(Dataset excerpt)
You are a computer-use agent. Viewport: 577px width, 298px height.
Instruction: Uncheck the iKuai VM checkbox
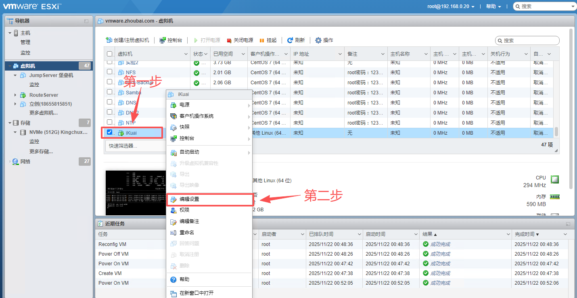tap(109, 132)
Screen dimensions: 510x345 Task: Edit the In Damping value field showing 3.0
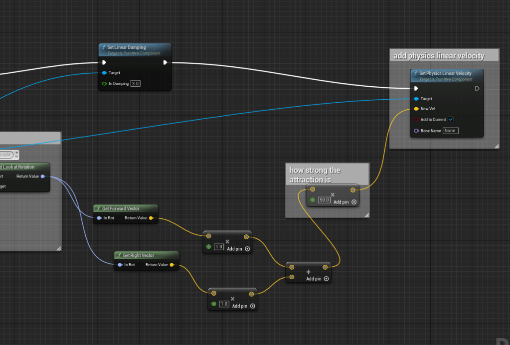(x=135, y=84)
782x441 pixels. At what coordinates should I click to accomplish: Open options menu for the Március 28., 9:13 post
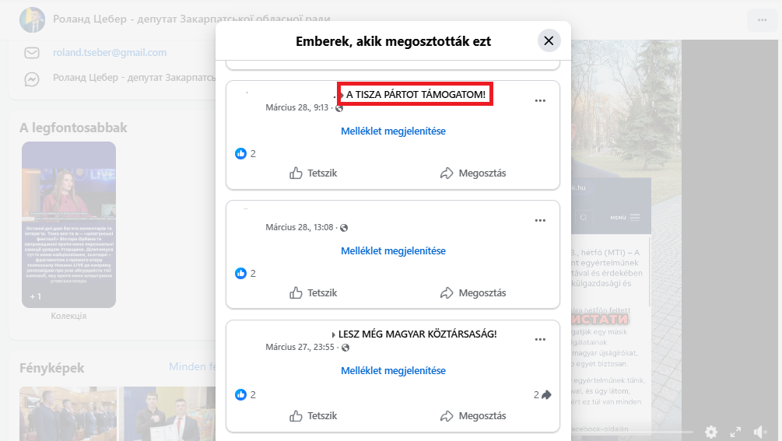tap(540, 101)
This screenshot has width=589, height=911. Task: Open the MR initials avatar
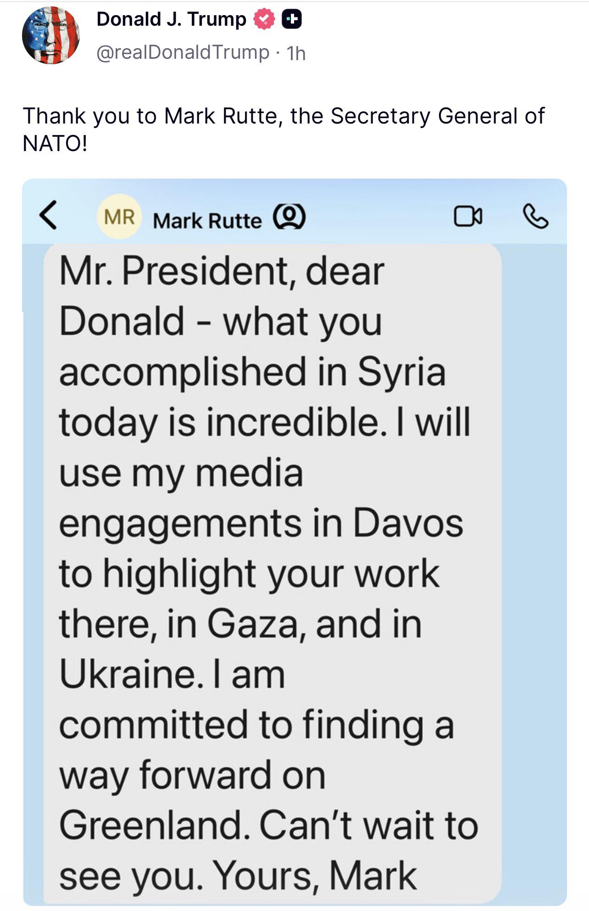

[Request]
Extract the text of every entry above, word for word, and leave the pictures out.

[Task response]
You are a computer-use agent. Viewport: 577px width, 298px height.
Instruction: Uncheck the iKuai VM checkbox
tap(109, 132)
Screen dimensions: 510x345 Task: Edit the In Damping value field showing 3.0
(x=135, y=84)
782x441 pixels. At what coordinates should I click to accomplish: Open options menu for the Március 28., 9:13 post
tap(540, 101)
This screenshot has width=589, height=911. Task: Open the MR initials avatar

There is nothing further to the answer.